메리놀병원 신경과. 부산대학교 정신과.

One Case Report of Creutzfeldt-Jakob Disease

Dae-Soo Jeong, M.D.Myung-Jung Kim, M.D., Won-Tan Byun, M.D., Young-In Jung, M.D. ; Sang-Wook Kim, M.D., Kyue-Hyun Park

Department of Neurology, Merinol Hospital, Department of Psychiatry, Busan National University

Abstract

The original article was reported by Creutzfeld in 1920, and Jakob in 1921 respectively. CJD is an encephalopathy with worldwide distribution caused by an unidentified unconventional virus.
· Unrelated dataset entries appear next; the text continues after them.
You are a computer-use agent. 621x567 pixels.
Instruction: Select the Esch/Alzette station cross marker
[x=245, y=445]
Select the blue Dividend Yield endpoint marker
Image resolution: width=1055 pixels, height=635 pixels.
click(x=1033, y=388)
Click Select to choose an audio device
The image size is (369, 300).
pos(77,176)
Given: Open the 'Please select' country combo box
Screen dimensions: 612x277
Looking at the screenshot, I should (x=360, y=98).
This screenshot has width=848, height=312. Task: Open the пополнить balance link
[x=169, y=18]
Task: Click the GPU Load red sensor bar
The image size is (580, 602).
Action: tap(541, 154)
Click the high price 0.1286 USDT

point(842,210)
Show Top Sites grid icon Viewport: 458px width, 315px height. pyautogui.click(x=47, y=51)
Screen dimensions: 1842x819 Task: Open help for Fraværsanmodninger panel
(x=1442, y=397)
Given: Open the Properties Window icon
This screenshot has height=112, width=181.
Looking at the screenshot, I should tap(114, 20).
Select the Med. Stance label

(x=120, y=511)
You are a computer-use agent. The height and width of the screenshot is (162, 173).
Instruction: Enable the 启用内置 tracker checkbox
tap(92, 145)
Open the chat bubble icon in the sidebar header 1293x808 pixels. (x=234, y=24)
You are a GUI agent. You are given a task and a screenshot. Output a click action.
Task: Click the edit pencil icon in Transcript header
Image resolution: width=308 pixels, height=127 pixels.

The principal clinical features of CJD are dementia, upper and in some instances, lower motor neuron disorders; basal ganglionic and cerebellar dysfunction; and myoclonus including a heightened startle reaction. The disease is rapidly progressive, leading in several months to stupor, coma, and death. Pathologic changes are widespread, involving the cerebral cortex, basal ganglia, cerebellum, pyramidal tracts, and lower motor neruons of the brain stem and/or spinal cord. This case was 51 years old Korean male, who presented progressive dementia, myoclonus, heightened startle reaction, pyramidal, extrapyramidal symptoms, decerebrated rigidity, and died about 4 months after onset. We diagnosed this case as CJD with typical serial EEG pattern and clinical feature.